Jeff:

In my testing, I found that greylisting had too many false-positives causing important and even critical mail to be unacceptably delayed. Therefore, I agree with the "PHBs at your work" and that greylisting should be a last resort if other methods fail because you're only argument IMO is "you have to give me more hardware or let me turn on greylisting". The surprising part in my experience is that I've gotten budget increases for hardware rather than risk delaying email.

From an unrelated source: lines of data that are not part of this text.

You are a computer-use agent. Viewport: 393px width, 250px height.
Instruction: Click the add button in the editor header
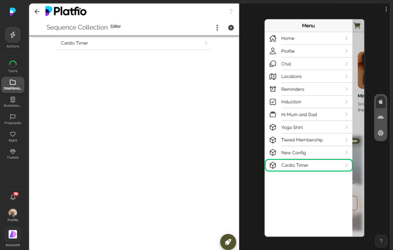tap(231, 28)
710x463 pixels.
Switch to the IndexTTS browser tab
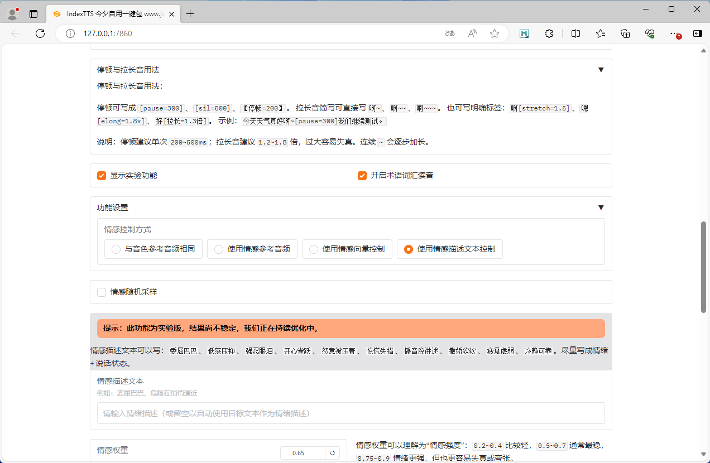coord(112,14)
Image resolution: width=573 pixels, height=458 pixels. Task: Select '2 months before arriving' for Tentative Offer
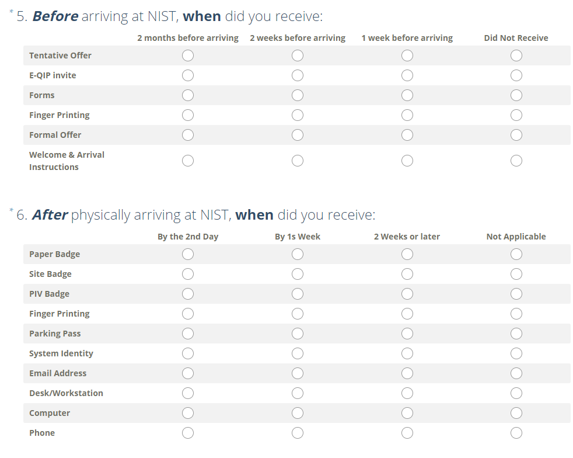pos(188,55)
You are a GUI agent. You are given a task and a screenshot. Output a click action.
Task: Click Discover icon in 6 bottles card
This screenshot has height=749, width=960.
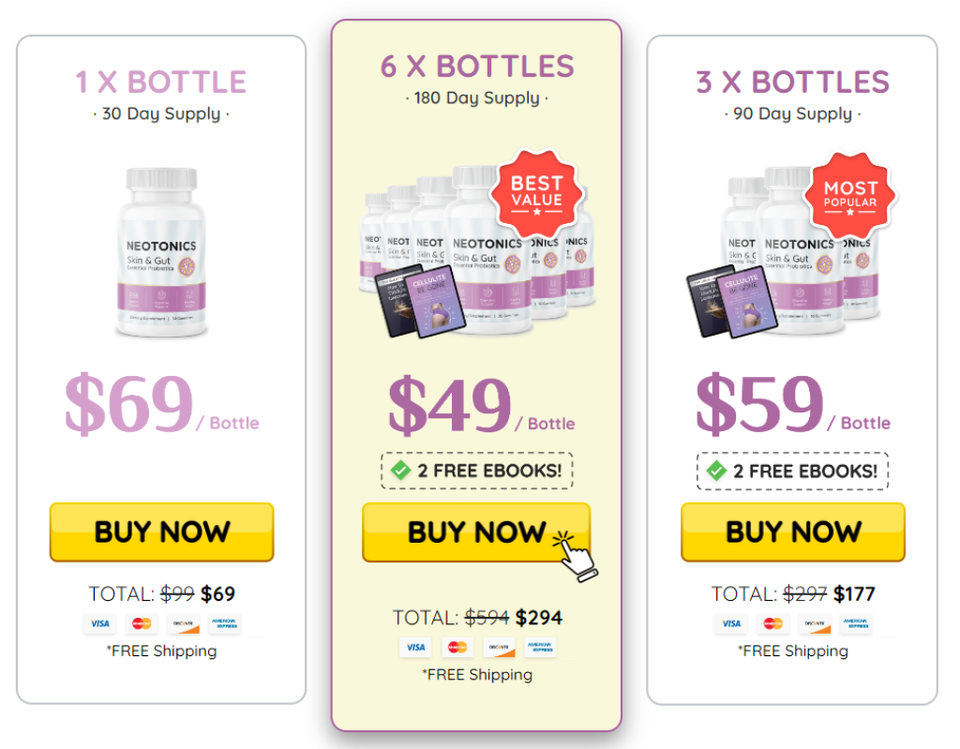[499, 648]
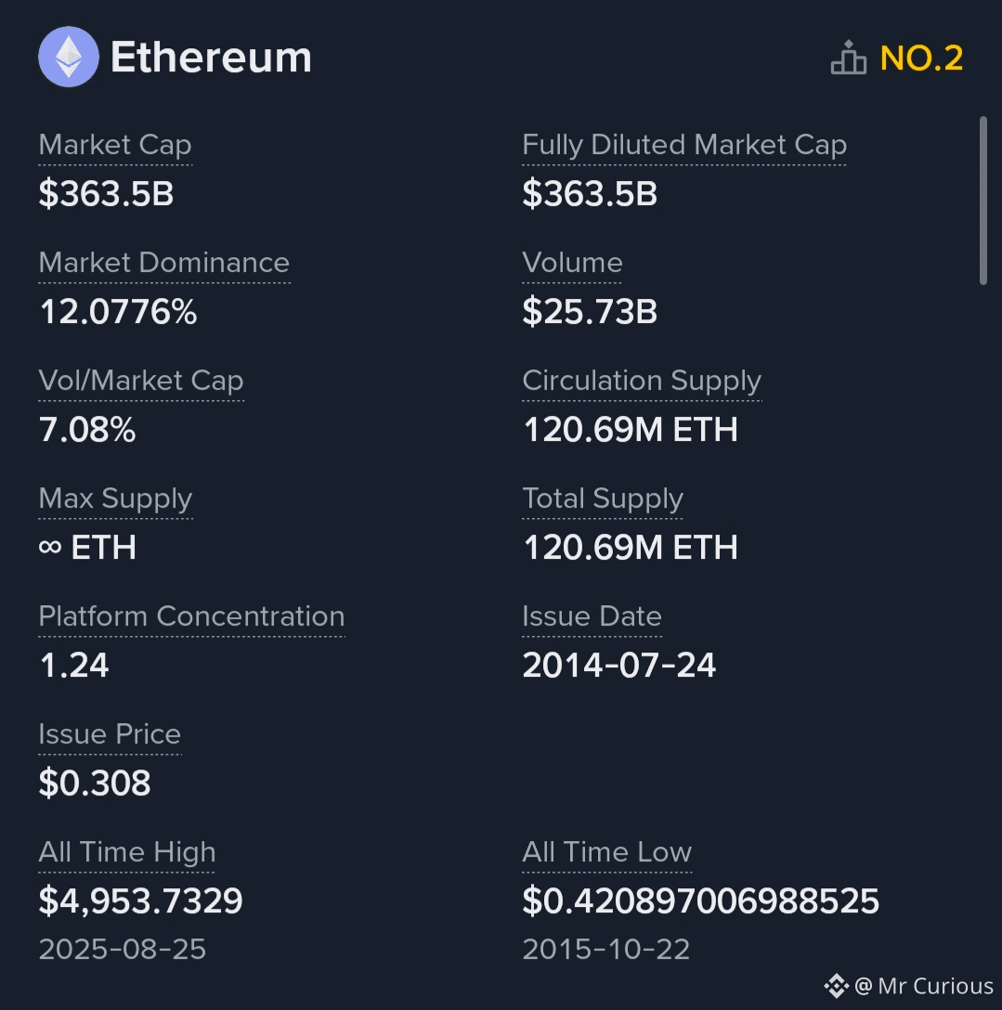Click the Total Supply label
The width and height of the screenshot is (1002, 1010).
click(x=603, y=499)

I specifically found that large companies and universities were not able to handle queued mail and/or even instituted mail retry periods as high as 24 hours. This translates to email delayed by greylisting (or a simple outage for that matter) would be delayed 24 hours! While I don't agree with a 24 hour retry (we use 5 minutes for the first hour and 4 hours or 8 hours thereafter for 10 days), I can't change every mail server and some of these companies and universities are just handling more email than the systems are able so queue times will grow larger in time if they aren't just set arbitrarily large.

Also you might say email from [EMAIL PROTECTED] is acceptable to be delayed, but it generated lots of complaints especially for people emailing family/sons/daughters at school. I also seem to remember that the SMTP servers for Allegiance Telecom did this as well so companies that have DSL and relay through AT's servers were all delayed 24 hours as well.

Finally, greylisting can count negatively towards your mail server for companies like AOL that may reject for a sub-90% success rate on bounces.


However, I've also been surprised somewhat that spammers haven't reacted to greylisting still. I thought the technique would be invalid by now because the minute ratware/malware starts properly following the 4xx rules, the technique is from my understanding, null and avoid.

BTW, to end this email, let me relate that I am once again amazed by the duo of Sendmail + MIMEDefang! I had a friend using JournyX's timesheet's program that was putting out improper headers with a bad date and a from without a real name.

They had two choices: upgrade to a new version with much labor and software licensing issues OR route the emails through their existing MD gateway where we modified the headers midstream.

  #Journyx Issues
   if ($Sender =~ /^<[EMAIL PROTECTED]>?$/i) {
     action_change_header('From', '"Accounting" <[EMAIL PROTECTED]>');
&change_header_immediately(header=>'From: "Accounting" <[EMAIL PROTECTED]>');
     my $date = `/bin/date -R`;
     chomp $date;
     action_change_header('Date', $date);
     &change_header_immediately(header=>"Date: $date");
   }

NOTE: The change_header_immediately function modifies INPUTMSG so that the spamassassin tests from MD reflect the header changes.

Anyway, such an idea seems simple if you have used MD but without it, I wouldn't even know where to start except to write a C milter from scratch.

Regards,
KAM


But, I absolutely can't get the PHBs at my work to approve of a full
install there (currently I just greylist anything addressed to me)
because "critical e-mail might be delayed".  After much thought, I
realize there is no way I can fight this particular issue, because no
matter how much whitelisting you do, it could happen.  For the same
reason, even an "opt in" approach isn't likely to happen, since the
PHBs feel that individual employees aren't smart enough to be able to
judge if they might need to receive a "critical" e-mail.

Still, if I had some real-world examples of largish *businesses* that
use greylisting, I could use that to convince them that other
successful businesses see it as something that they can afford to do.
Universities and other places where e-mail is a privilege (in a sense)
wouldn't do a lot to sway them, but ISPs (who could lose customers
because they don't want e-mail delays) would probably help.